The electric main shaft is used as a core component of a modern numerical control machine tool, the rotation precision of the electric main shaft determines the processing precision and the assembly precision of parts, and the electric main shaft can generate larger radial vibration under the action of cutting load in the actual high-speed cutting processing process to cause the eccentricity between a stator and a rotor, so that the magnetic circuit of the electric main shaft is unbalanced, the motor faults such as radial magnetic tension and the like are generated, the stator is vibrated and deformed, and the service life of the electric main shaft and the processing quality of workpieces are seriously influenced; therefore, it is required to reduce the motor vibration to improve the stability of the operation of the main shaft; in the prior art, a rubber vibration damping layer is arranged between a bearing and a bearing seat, but the vibration damping effect is not obvious and the installation precision of a main shaft is reduced; the shell is sleeved with the vibration damping layer, but the vibration of the stator caused by the main shaft is not changed, and the stator deformation still exists; the vibration reduction of the electric spindle mainly starts from three directions of a vibration source, a transmission path and response, the vibration reduction is already a response layer at the shell, and almost no vibration reduction effect is generated on the internal structure of the electric spindle;

the invention creatively provides an electric spindle, which comprises a stator, a cooling water jacket and a shell, wherein the cooling water jacket is sleeved between the stator and the shell; a damping sleeve is also sleeved between the cooling water jacket and the shell. The vibration reduction sleeve is simple and reliable in structure, vibration reduction is carried out on a transmission path, vibration of the stator is effectively slowed down, deformation of the stator is reduced, operation stability of the electric spindle is improved, and the service life of the electric spindle is prolonged.

Example 1

As shown in fig. 1a and 1b, the present embodiment provides an electric spindle, which includes a stator 11, a cooling water jacket 12 and a housing 13, wherein the cooling water jacket 12 is sleeved between the stator 11 and the housing 13; a damping sleeve 2 is also sleeved between the cooling water jacket 12 and the shell 13; specifically, the stator 11, the cooling water jacket 12, the damping sleeve 2 and the housing 13 are coaxially arranged in sequence along the radial direction of the stator 11, a spiral flow channel is formed on the outer peripheral side of the cooling water jacket 12, and cooling water effectively takes away heat generated by the operation of the electric spindle motor when flowing through the cooling water channel; the cooling water jacket 12 is provided with a flow channel water inlet and a flow channel water outlet which are oppositely arranged, the damping sleeve 2 is provided with a second water inlet 21 and a second water outlet 22, and the second water inlet 21 and the second water outlet 22 are arranged along the radial direction of the damping sleeve 2; the housing 13 is formed with a first water inlet 131 and a first water outlet 132, and the first water inlet 131 and the first water outlet 132 are arranged along the radial direction of the housing 13; runner water inlet, second water inlet 21 and first water inlet 131 correspond to set up and communicate in proper order, and runner delivery port, second delivery port 22 and first delivery port 132 correspond to set up and communicate in proper order, and then the flow path of cooling water is: the first water inlet 131, the second water inlet 21, the flow channel water inlet, the spiral flow channel, the flow channel water outlet, the second water outlet 22 and the first water outlet 132;

in conclusion, the damping sleeve 2 is simple and reliable in structure and long in service life, the vibration is damped on a transmission path, the vibration of the stator 11 is effectively reduced, the deformation of the stator 11 is reduced, the running stability of the electric spindle is improved, the service life of the electric spindle is prolonged, the reliable running of the electric spindle is ensured, and the machining precision of parts is further improved.
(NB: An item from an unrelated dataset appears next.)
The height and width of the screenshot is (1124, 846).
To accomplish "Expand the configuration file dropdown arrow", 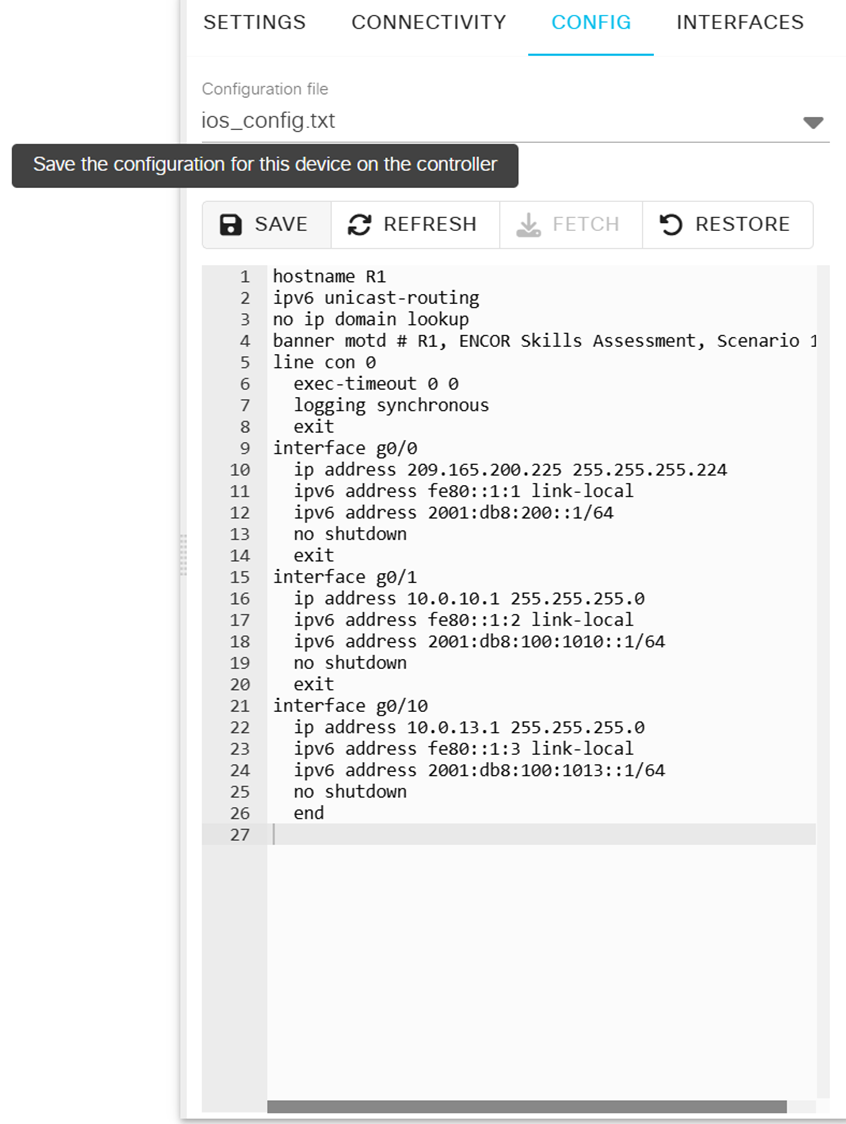I will pyautogui.click(x=813, y=123).
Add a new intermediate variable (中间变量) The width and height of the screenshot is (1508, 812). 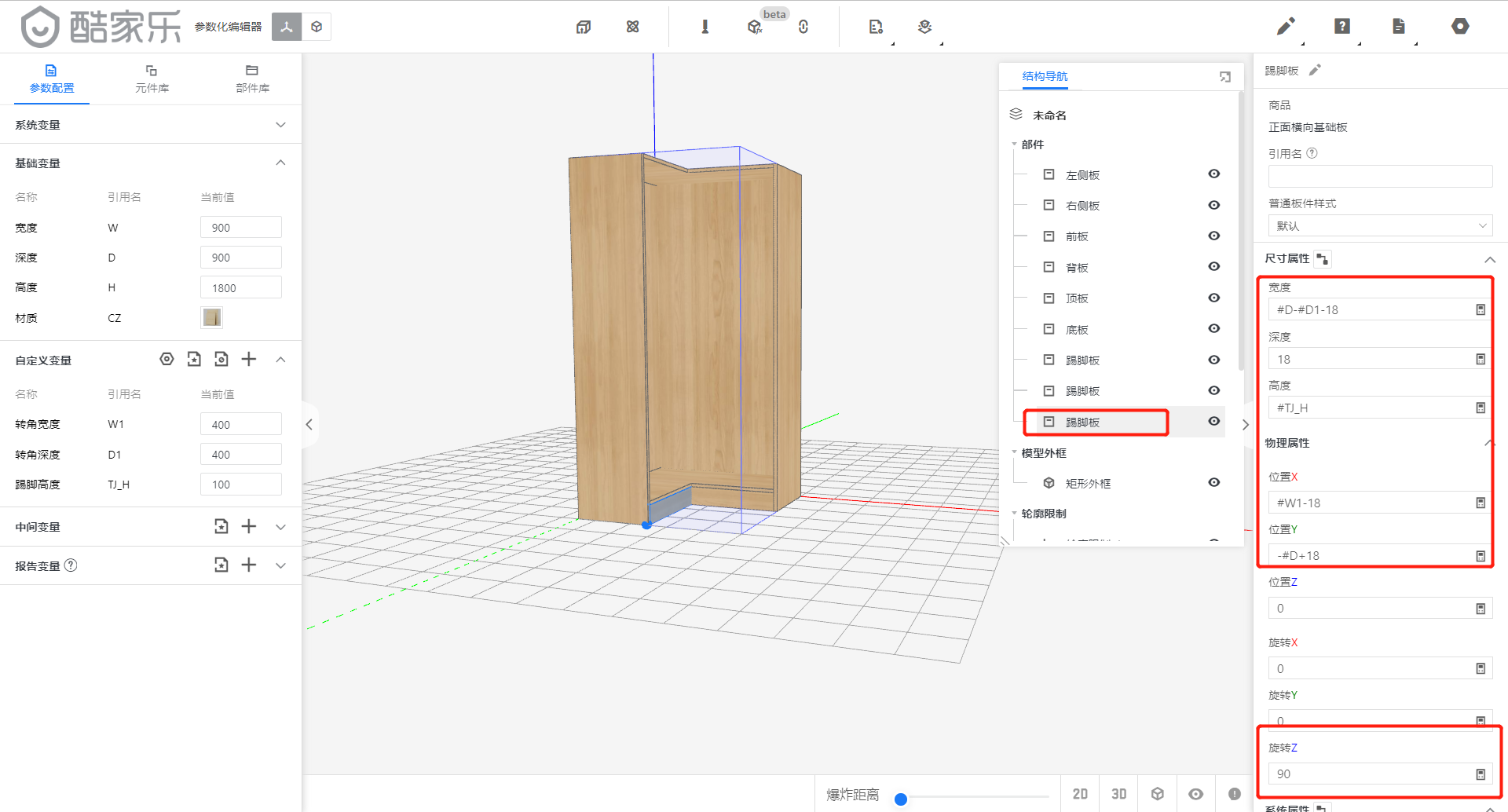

Further, the damping sleeve 2 is made of spring steel with high elastic recovery performance or made of materials with high elasticity and high fatigue strength; preferably, the damping sleeve 2 is made of spring steel, is not easy to wear and age, can deform, effectively damps vibration, has certain rigidity, improves the coaxiality between the stator 11 and the shell 13, further improves the coaxiality between the stator 11 and the rotor, and solves the problems that common damping materials such as rubber are easy to damage, easy to age and low in reliability in the assembling process; the damper housing 2 has thermal conductivity, and improves the heat radiation function of the cooling water jacket 12.
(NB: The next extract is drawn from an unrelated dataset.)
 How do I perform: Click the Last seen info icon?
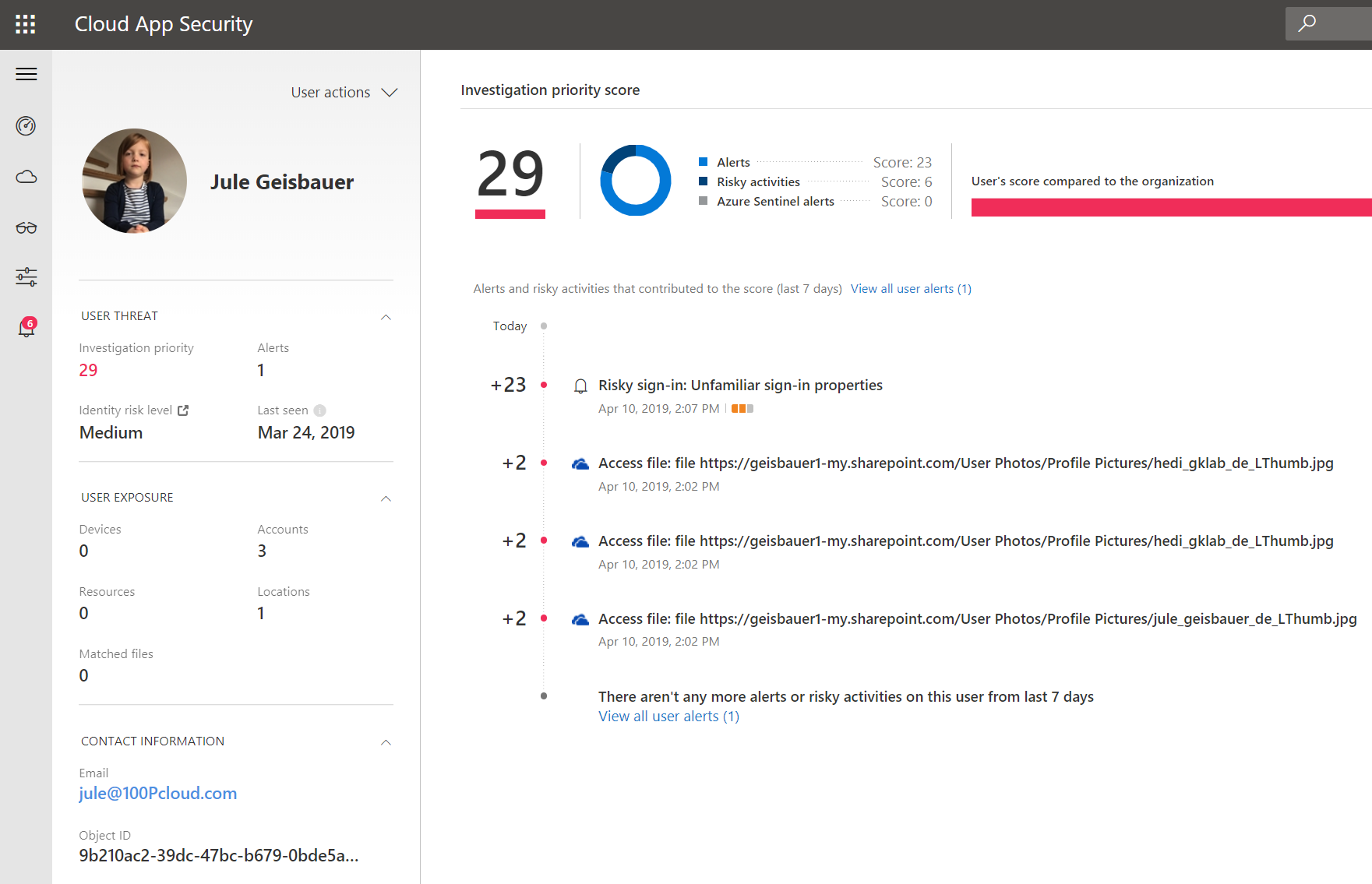pos(319,410)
In order to solve the problem of circumferential rotation between the stator 11 and the housing 13, the embodiment proposes that the cooling water jacket 12 is in interference fit with the stator 11, the damping sleeve 2 is in interference fit with the cooling water jacket 12, and the housing 13 is in interference fit with the damping sleeve 2;

specifically, as shown in fig. 3, the housing 13 is formed with a mounting hole 133; the damping sleeve 2 is arranged in the mounting hole 133, a protrusion 23 is formed on the outer peripheral side of the damping sleeve 2, a groove 134 matched with the protrusion 23 is formed on the inner peripheral side of the mounting hole 133, and the damping sleeve 2 and the shell 13 are in interference fit through the protrusion 23 and the groove 134; circumferential vibration and radial vibration between the stator 11 and the shell are effectively relieved, the balance degree of a magnetic circuit between the stator 11 and the rotor is improved, and electric spindle noise caused by eccentricity of the stator 11 and the rotor is reduced; the circumferential rotation between the stator 11 and the shell is limited, and the stator 11 is prevented from generating angular displacement during high-speed processing.
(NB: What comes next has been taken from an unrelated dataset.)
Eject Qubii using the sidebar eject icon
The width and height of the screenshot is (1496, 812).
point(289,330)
As shown in fig. 2a, 2b, 2c, 2d and 3, in order to solve the problems of difficult assembly between the damping sleeve 2 and the housing 13 and large circumferential rotation between the stator 11 and the housing 13, the present embodiment proposes that the protrusion 23 comprises an inclined section 231 inclined toward the end of the damping sleeve 2;

furthermore, the central line of the inclined section 231 and the axis of the damping sleeve 2 are in the same longitudinal tangent plane of the damping sleeve 2, and the included angle between the central line of the inclined section 231 and the axis of the damping sleeve 2 is alpha, wherein alpha is more than 30 degrees and less than 80 degrees; preferably, 45 ° < α < 80 °;

the main functions of the inclined section are: on one hand, along the inclined direction of the inclined section, the damping sleeve can be conveniently assembled in the mounting hole, so that the resistance for assembling the damping sleeve is reduced, on the other hand, the acting force for enabling the bulge to generate radial deformation is reduced, and the effect of slowing down radial vibration is improved; however, alpha is not suitable to be too small, the damping effect of the damping sleeve can be reduced when alpha is too small, and alpha is better to be more than 45 degrees.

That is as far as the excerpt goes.